On curses and fungi:

8 Responses to “The Curse of Tutankhamun: Mysteries and Fungi”

  1. Alexandra-Maria Blejusca says:

    Thank you so much for taking the time to read this Catherine! It is an interesting question: many researchers have found all sorts of bacteria and fungi in mummies, but with the amount of tombs that have been opened and the fact that in the 16th-17th century Europeans used to crush mummies and make medicines out of them, it seems that we might b actually stronger than the curses themselves! 🙂

  2. Alexandra-Maria Blejusca says:

    Thank you a lot Inez! I am so sorry for ruining the fun, I was sad too to discover that the one of the coolest stories I had ever heard could actually be so anticlimactic in the end.

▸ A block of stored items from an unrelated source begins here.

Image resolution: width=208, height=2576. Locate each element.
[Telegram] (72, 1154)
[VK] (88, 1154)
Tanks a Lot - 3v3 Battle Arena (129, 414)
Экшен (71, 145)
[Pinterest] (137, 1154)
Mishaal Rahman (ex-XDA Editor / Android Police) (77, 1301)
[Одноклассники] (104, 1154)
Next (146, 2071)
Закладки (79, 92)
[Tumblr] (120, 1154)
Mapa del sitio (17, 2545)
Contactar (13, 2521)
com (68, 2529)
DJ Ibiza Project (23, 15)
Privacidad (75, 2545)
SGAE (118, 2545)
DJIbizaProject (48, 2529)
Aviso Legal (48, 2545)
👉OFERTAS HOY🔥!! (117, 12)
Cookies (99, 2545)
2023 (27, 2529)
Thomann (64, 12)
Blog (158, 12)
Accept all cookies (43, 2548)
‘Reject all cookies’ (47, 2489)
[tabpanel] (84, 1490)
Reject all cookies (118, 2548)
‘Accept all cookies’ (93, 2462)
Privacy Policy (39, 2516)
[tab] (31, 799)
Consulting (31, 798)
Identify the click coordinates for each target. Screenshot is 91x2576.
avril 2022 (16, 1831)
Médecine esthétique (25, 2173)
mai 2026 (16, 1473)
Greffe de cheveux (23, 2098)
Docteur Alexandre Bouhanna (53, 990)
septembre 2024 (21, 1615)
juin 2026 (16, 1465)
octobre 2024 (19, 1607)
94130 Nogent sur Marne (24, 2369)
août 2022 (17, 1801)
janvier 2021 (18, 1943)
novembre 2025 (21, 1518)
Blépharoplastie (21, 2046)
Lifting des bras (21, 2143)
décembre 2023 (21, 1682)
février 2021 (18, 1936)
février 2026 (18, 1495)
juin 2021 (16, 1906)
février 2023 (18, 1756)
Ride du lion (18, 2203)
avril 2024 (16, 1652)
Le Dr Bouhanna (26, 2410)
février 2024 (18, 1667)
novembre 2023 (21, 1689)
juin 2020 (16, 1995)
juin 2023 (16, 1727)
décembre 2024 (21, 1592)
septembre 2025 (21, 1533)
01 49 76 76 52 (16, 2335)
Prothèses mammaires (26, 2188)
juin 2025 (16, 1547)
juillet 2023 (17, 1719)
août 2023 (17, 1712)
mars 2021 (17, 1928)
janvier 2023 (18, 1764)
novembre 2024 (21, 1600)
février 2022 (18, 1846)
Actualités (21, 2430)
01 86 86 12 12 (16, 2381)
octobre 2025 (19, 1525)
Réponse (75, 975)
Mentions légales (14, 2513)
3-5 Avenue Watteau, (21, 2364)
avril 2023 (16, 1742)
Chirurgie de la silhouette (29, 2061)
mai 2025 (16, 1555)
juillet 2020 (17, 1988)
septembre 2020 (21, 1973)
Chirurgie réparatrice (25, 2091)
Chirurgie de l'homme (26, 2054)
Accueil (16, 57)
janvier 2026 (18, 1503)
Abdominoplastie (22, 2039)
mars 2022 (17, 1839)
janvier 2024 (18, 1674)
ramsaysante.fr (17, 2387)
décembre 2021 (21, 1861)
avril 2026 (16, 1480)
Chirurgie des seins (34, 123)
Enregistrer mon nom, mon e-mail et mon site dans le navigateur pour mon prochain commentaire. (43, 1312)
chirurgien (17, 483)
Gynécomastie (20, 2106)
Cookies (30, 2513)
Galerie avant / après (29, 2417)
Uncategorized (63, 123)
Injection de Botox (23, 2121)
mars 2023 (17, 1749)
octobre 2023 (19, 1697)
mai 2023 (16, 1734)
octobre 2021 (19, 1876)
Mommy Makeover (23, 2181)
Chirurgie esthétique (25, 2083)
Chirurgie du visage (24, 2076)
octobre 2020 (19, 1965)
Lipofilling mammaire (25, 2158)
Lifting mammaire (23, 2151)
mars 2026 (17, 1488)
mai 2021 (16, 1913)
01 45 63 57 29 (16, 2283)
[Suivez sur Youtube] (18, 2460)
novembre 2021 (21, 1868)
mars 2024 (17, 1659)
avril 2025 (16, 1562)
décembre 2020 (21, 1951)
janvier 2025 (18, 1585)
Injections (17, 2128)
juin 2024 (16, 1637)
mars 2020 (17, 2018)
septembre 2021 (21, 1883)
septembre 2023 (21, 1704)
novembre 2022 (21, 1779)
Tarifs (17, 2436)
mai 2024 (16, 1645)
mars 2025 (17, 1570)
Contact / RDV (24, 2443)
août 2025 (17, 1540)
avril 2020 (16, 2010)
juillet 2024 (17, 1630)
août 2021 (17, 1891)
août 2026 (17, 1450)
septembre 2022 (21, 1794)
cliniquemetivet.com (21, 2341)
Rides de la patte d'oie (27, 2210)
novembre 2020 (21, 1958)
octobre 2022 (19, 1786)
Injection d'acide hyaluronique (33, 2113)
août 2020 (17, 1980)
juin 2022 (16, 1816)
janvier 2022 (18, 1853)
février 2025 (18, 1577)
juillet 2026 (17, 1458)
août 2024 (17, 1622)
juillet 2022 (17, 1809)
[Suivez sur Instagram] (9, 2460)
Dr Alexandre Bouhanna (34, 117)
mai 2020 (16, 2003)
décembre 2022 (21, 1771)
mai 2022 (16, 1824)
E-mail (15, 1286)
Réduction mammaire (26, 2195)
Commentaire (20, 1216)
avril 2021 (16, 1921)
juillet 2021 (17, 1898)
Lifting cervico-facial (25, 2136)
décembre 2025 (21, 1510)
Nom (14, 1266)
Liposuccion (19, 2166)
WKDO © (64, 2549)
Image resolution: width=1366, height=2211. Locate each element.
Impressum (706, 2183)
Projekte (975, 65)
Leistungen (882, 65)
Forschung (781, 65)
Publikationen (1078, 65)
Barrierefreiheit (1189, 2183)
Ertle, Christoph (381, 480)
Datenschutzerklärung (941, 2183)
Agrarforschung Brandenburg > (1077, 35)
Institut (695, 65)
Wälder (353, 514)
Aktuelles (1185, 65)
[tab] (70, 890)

  3. Alexandra-Maria Blejusca says:

    Thank you so much Rebecca! I am glad you enjoyed this blog, but all the merit goes to the mummies, they always make things interesting. 🙂

  4. Alexandra-Maria Blejusca says:

    Thank you so much Will for the helpful feedback! I updated the blog with the help of your suggestion and I also added a picture to show that Lord Carnarvon had indeed contact with the tomb. Again thank you for reading and appreciating my article and for giving me precious feedback.

  5. Rebecca Super says:

    Well done on writing such an engaging blog post! Having a curse makes the finding of mummies more enthralling. But, I suppose its icing on the cake 😉

  6. Will Hudson says:

    Really interesting story! I’m a little confused – did Lord Carnarvon ever actually make contact with the mummy or attend the tomb, or is the idea that Carter transported the mould back to him somehow?
    Some of the sentences were a little long (especially at the beginning), which made the ideas harder to follow. But overall, a cool topic!

  7. Catherine Muir says:

    I’ve heard of this “curse”, it’s interesting to hear the explanation behind this. Do you think it’s possible one of these excavations will release a dangerous fungus/bacteria/virus that we will not be able to fight off, even with our modern medicine?

  8. Inez Beadell says:

    Hi Alexandra-Maria, this is a great article! I’ve always been fascinated with Ancient Egypt and the Curse of Tutankhamun, though it’s a little disappointing the answer to the ‘curse’ could be so mundane as fungus.